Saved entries
▶

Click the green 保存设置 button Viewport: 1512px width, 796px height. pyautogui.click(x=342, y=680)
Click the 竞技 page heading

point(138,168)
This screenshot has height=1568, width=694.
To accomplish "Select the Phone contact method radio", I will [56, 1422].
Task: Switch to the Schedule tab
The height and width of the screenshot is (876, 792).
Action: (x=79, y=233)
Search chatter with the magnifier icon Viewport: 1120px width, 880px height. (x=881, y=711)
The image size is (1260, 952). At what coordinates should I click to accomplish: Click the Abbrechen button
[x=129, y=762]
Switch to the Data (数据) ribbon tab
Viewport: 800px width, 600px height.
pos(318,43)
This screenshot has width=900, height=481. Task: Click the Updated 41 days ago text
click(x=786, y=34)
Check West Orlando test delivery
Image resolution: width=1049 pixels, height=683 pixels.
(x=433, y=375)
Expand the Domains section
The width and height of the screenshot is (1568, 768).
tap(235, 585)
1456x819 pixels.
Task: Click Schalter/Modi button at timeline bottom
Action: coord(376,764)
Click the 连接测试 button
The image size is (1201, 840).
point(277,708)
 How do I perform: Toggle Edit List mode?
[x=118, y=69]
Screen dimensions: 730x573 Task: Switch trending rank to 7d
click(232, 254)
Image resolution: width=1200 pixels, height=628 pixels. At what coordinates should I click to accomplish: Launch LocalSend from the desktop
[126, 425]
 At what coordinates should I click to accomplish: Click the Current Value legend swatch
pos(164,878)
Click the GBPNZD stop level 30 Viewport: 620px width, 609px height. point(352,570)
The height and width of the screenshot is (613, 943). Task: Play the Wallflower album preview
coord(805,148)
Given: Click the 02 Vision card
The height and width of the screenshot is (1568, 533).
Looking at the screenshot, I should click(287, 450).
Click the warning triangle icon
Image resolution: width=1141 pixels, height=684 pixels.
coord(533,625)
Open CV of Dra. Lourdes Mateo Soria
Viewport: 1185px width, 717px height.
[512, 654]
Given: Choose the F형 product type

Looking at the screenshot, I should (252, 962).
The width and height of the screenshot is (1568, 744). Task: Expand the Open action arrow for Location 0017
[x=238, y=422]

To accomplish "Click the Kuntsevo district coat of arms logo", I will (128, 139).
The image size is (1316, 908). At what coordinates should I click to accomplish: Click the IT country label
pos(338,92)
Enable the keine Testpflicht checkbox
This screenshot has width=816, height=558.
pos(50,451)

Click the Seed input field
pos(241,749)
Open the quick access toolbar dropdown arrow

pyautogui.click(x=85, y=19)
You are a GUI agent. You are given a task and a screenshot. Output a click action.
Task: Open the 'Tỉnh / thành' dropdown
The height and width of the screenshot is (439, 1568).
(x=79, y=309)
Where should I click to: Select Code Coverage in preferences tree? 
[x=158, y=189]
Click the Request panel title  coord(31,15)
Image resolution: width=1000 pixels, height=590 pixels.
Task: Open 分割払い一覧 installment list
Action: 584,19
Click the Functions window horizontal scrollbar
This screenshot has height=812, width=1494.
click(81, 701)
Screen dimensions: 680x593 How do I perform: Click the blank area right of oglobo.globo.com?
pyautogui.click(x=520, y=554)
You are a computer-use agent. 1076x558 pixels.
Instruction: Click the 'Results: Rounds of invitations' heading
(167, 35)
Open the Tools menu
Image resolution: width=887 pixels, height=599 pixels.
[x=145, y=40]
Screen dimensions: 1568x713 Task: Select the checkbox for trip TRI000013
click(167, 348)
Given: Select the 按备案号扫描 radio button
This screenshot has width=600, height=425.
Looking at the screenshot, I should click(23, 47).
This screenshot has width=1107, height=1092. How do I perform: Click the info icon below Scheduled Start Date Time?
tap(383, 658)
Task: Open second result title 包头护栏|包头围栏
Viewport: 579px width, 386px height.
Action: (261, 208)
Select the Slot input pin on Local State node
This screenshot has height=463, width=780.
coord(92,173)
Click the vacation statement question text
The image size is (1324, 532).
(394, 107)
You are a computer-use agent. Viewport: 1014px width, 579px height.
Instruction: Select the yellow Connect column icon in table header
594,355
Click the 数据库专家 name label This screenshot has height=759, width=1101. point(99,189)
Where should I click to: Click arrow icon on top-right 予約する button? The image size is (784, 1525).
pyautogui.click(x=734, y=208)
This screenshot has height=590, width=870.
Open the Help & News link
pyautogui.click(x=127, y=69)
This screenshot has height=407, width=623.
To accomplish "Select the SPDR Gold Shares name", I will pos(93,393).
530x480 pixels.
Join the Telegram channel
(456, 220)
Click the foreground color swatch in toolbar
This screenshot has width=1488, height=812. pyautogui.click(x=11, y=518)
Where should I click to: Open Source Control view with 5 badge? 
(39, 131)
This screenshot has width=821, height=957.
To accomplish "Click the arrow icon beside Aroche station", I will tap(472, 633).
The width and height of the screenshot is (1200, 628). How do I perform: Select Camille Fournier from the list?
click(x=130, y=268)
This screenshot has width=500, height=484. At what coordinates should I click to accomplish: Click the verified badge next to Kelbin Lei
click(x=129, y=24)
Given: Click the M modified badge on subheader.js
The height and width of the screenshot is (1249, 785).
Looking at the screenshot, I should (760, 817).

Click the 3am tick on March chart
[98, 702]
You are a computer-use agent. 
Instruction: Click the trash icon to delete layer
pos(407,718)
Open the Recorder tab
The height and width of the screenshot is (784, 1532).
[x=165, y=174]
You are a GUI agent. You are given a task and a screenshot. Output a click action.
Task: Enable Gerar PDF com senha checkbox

◀

**About this task:**
Go through the records and report each line that contains "agent".

**Response below:**
You are a GUI agent. You are given a task and a screenshot. Output a click action.
You are a computer-use agent. 1076x558 pixels.
You are a computer-use agent. Viewport: 1014px width, 579px height.
You are a computer-use agent. 
You are a GUI agent. You are given a task and a screenshot. Output a click action.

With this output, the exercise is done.